I believe fly-fishing is first and foremost and excuse for us to spend time outside.

And it is an incredibly good one. But, deep down it is truly nature, the environment where we find ourselves, that keeps us going out for more. Yes, I know a couple of fishing lunatics that can keep going back to the ugliest ditches to catch fish; but I know way more people that wouldn’t go to those places more than once for a fish of any size, yet keep returning to beautiful parks, pristine meadows and picturesque mountains even if the fish are not that big.

In fact, I know many people that keep going back to those places even when fishing is not the main intention. They just want to be there. Sometimes I find myself in that camp.

I could wax poetic about how “many men go fishing all of their lives without knowing that it is not fish they are after.” (Thoreau). But I believe you have heard that enough that, by now, you either have come to hate the cliched sentence, or have come to believe it. Regardless, I would imagine you already sense that any excuse to be outside must be grabbed.

At this time of year we experience our infamous runoff season. The snow that has accumulated in the Colorado peaks during the winter melts and inflates our rivers. Although “snow melt” makes for a cool Colorado beer ingredient (Upslope beer is awesome by the way) it also makes it a bit tough to fish near home. So, at this time of year I find other excuses to get me outside.

One of the things that gets me outside at this time of year is foraging. I get outside and roam forests and fields in search of edible mushrooms and mountain vegetables. Foraging is actually not too unlike fishing. It often gets me to beautiful places. And, the process of actively looking for something, just like looking for the spots where the fish may be hiding, fills the parts of my brain that are normally busy thinking about work and life’s challenges.

When I go fishing, I typically notice a lot of things in the stream that I wouldn’t pay that much attention to while on a regular hike.
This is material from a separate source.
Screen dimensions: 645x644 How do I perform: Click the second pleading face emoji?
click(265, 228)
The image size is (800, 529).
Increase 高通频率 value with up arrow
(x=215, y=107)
I notice the way a current may form a whirlpool and gather things such as insects and leaves in nooks between rocks. I notice the shadows that betray the location of fish. Likewise, foraging allows me to notice things I wouldn’t pay much attention to while fishing. I notice the way a fern uncurls as it comes out of the ground, or the patterns and texture of a small patch of moss. I even notice the smells are different. While I’m fishing, my nostrils seem to pick up the freshness of water and the scent of fresh pines more than the earthy smells I notice when I’m walking on dry land. It is interesting to notice these differences.

Last week I went on an outing that filled my soul – yeah, I know, cliché… But, it was so true. One morning I woke up with an intense desire to go fishing. The rivers were blown out of proportion here. I had an early morning meeting, but couldn’t stop thinking about hitting the water. Going for a regular hike with the dog was not going to fill the need I had. As I had my morning coffee, I decided I needed a more intimate, and perhaps more adventurous experience with mother nature. A few minutes before leaving for my meeting, I decided I was going packrafting, and foraging, and bring a tenkara rod along just in case.